**What is expected**
For this exercise, restate the data below with no change at all.

Saved entries
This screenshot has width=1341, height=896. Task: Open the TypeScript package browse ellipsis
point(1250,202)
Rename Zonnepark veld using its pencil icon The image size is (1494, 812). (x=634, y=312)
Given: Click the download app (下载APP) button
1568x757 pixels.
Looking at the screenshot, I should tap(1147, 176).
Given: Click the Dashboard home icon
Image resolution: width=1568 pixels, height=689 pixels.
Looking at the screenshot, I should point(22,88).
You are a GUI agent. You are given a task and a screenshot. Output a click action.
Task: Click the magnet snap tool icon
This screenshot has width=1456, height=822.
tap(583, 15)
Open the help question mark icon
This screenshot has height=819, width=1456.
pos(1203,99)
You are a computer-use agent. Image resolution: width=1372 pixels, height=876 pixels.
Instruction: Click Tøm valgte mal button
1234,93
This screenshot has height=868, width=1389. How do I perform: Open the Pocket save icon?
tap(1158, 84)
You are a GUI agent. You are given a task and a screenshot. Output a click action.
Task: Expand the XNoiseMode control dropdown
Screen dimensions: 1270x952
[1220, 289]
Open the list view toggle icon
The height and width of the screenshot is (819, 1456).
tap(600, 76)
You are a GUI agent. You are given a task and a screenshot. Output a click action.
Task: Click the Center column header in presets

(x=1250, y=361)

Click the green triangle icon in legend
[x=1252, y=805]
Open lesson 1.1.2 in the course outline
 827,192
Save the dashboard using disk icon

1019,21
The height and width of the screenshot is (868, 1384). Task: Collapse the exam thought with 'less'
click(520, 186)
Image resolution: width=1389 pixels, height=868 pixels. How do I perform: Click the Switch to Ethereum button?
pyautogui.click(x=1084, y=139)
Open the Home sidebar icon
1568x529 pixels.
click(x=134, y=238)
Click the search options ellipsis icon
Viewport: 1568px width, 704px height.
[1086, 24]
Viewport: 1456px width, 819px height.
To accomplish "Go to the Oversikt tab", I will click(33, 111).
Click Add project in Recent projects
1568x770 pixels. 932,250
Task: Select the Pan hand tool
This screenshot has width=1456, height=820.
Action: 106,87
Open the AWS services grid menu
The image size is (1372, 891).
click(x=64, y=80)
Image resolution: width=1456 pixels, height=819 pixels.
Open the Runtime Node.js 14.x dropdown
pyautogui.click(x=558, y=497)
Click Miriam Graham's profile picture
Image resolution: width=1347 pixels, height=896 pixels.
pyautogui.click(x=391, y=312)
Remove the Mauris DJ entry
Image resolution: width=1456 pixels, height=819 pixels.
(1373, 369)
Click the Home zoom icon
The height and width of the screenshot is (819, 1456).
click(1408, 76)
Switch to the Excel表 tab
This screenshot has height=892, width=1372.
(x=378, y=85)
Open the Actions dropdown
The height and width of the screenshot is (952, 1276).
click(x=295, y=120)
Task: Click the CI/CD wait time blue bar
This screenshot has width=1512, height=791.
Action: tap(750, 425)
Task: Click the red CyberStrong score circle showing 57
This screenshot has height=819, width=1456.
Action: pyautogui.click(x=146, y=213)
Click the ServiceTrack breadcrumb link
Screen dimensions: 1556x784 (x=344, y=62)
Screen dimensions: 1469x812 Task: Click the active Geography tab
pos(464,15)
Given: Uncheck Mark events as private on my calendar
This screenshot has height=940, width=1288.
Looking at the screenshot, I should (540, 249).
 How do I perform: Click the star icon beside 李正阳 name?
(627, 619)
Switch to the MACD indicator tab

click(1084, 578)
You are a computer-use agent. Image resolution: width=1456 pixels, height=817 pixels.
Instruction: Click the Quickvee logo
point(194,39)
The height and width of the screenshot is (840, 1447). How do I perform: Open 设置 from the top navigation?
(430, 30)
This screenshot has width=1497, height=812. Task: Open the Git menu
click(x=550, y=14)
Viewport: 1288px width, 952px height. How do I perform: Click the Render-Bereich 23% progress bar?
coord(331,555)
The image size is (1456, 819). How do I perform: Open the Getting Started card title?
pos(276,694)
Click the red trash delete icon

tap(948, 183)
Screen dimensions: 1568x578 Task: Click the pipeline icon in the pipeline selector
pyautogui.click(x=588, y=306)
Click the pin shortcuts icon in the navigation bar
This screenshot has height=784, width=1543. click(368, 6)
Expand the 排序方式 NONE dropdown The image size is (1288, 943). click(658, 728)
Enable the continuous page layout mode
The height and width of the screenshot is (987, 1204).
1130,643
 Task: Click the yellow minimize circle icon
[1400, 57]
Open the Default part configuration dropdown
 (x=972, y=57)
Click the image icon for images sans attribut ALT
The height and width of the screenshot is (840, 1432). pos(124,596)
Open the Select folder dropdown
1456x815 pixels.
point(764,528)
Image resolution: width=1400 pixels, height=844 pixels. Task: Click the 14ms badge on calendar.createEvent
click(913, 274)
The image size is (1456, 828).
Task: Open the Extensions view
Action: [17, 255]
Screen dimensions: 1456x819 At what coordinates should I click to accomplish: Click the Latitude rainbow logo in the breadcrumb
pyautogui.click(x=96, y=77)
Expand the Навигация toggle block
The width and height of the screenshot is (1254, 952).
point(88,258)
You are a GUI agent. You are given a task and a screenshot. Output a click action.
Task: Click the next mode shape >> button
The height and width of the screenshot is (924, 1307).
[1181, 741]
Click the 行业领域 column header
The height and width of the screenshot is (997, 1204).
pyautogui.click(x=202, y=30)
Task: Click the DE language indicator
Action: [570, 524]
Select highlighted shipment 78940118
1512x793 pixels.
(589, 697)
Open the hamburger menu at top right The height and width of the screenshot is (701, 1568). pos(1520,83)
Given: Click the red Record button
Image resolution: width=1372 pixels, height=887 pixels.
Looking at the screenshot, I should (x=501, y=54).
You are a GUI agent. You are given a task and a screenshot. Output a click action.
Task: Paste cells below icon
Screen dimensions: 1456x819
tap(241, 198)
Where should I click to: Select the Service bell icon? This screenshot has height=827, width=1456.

**Output for this task**
This screenshot has width=1341, height=896. Task: Open the TypeScript package browse ellipsis
point(1250,202)
Rename Zonnepark veld using its pencil icon The image size is (1494, 812). (x=634, y=312)
Given: Click the download app (下载APP) button
1568x757 pixels.
Looking at the screenshot, I should tap(1147, 176).
Given: Click the Dashboard home icon
Image resolution: width=1568 pixels, height=689 pixels.
Looking at the screenshot, I should point(22,88).
You are a GUI agent. You are given a task and a screenshot. Output a click action.
Task: Click the magnet snap tool icon
This screenshot has width=1456, height=822.
tap(583, 15)
Open the help question mark icon
This screenshot has height=819, width=1456.
pos(1203,99)
You are a computer-use agent. Image resolution: width=1372 pixels, height=876 pixels.
Instruction: Click Tøm valgte mal button
1234,93
This screenshot has height=868, width=1389. How do I perform: Open the Pocket save icon?
tap(1158, 84)
You are a GUI agent. You are given a task and a screenshot. Output a click action.
Task: Expand the XNoiseMode control dropdown
Screen dimensions: 1270x952
[1220, 289]
Open the list view toggle icon
The height and width of the screenshot is (819, 1456).
tap(600, 76)
You are a GUI agent. You are given a task and a screenshot. Output a click action.
Task: Click the Center column header in presets

(x=1250, y=361)

Click the green triangle icon in legend
[x=1252, y=805]
Open lesson 1.1.2 in the course outline
 827,192
Save the dashboard using disk icon

1019,21
The height and width of the screenshot is (868, 1384). Task: Collapse the exam thought with 'less'
click(520, 186)
Image resolution: width=1389 pixels, height=868 pixels. How do I perform: Click the Switch to Ethereum button?
pyautogui.click(x=1084, y=139)
Open the Home sidebar icon
1568x529 pixels.
click(x=134, y=238)
Click the search options ellipsis icon
Viewport: 1568px width, 704px height.
[1086, 24]
Viewport: 1456px width, 819px height.
To accomplish "Go to the Oversikt tab", I will click(33, 111).
Click Add project in Recent projects
1568x770 pixels. 932,250
Task: Select the Pan hand tool
This screenshot has width=1456, height=820.
Action: 106,87
Open the AWS services grid menu
The image size is (1372, 891).
click(x=64, y=80)
Image resolution: width=1456 pixels, height=819 pixels.
Open the Runtime Node.js 14.x dropdown
pyautogui.click(x=558, y=497)
Click Miriam Graham's profile picture
Image resolution: width=1347 pixels, height=896 pixels.
pyautogui.click(x=391, y=312)
Remove the Mauris DJ entry
Image resolution: width=1456 pixels, height=819 pixels.
(1373, 369)
Click the Home zoom icon
The height and width of the screenshot is (819, 1456).
click(1408, 76)
Switch to the Excel表 tab
This screenshot has height=892, width=1372.
(x=378, y=85)
Open the Actions dropdown
The height and width of the screenshot is (952, 1276).
click(x=295, y=120)
Task: Click the CI/CD wait time blue bar
This screenshot has width=1512, height=791.
Action: tap(750, 425)
Task: Click the red CyberStrong score circle showing 57
This screenshot has height=819, width=1456.
Action: pyautogui.click(x=146, y=213)
Click the ServiceTrack breadcrumb link
Screen dimensions: 1556x784 (x=344, y=62)
Screen dimensions: 1469x812 Task: Click the active Geography tab
pos(464,15)
Given: Uncheck Mark events as private on my calendar
This screenshot has height=940, width=1288.
Looking at the screenshot, I should (540, 249).
 How do I perform: Click the star icon beside 李正阳 name?
(627, 619)
Switch to the MACD indicator tab

click(1084, 578)
You are a computer-use agent. Image resolution: width=1456 pixels, height=817 pixels.
Instruction: Click the Quickvee logo
point(194,39)
The height and width of the screenshot is (840, 1447). How do I perform: Open 设置 from the top navigation?
(430, 30)
This screenshot has width=1497, height=812. Task: Open the Git menu
click(x=550, y=14)
Viewport: 1288px width, 952px height. How do I perform: Click the Render-Bereich 23% progress bar?
coord(331,555)
The image size is (1456, 819). How do I perform: Open the Getting Started card title?
pos(276,694)
Click the red trash delete icon

tap(948, 183)
Screen dimensions: 1568x578 Task: Click the pipeline icon in the pipeline selector
pyautogui.click(x=588, y=306)
Click the pin shortcuts icon in the navigation bar
This screenshot has height=784, width=1543. click(368, 6)
Expand the 排序方式 NONE dropdown The image size is (1288, 943). click(658, 728)
Enable the continuous page layout mode
The height and width of the screenshot is (987, 1204).
1130,643
 Task: Click the yellow minimize circle icon
[1400, 57]
Open the Default part configuration dropdown
 (x=972, y=57)
Click the image icon for images sans attribut ALT
The height and width of the screenshot is (840, 1432). pos(124,596)
Open the Select folder dropdown
1456x815 pixels.
point(764,528)
Image resolution: width=1400 pixels, height=844 pixels. Task: Click the 14ms badge on calendar.createEvent
click(913, 274)
The image size is (1456, 828).
Task: Open the Extensions view
Action: [17, 255]
Screen dimensions: 1456x819 At what coordinates should I click to accomplish: Click the Latitude rainbow logo in the breadcrumb
pyautogui.click(x=96, y=77)
Expand the Навигация toggle block
The width and height of the screenshot is (1254, 952).
point(88,258)
You are a GUI agent. You are given a task and a screenshot. Output a click action.
Task: Click the next mode shape >> button
The height and width of the screenshot is (924, 1307).
[1181, 741]
Click the 行业领域 column header
The height and width of the screenshot is (997, 1204).
pyautogui.click(x=202, y=30)
Task: Click the DE language indicator
Action: [570, 524]
Select highlighted shipment 78940118
1512x793 pixels.
(589, 697)
Open the hamburger menu at top right The height and width of the screenshot is (701, 1568). pos(1520,83)
Given: Click the red Record button
Image resolution: width=1372 pixels, height=887 pixels.
Looking at the screenshot, I should (x=501, y=54).
You are a GUI agent. You are given a task and a screenshot. Output a click action.
Task: Paste cells below icon
Screen dimensions: 1456x819
tap(241, 198)
Where should I click to: Select the Service bell icon? This screenshot has height=827, width=1456.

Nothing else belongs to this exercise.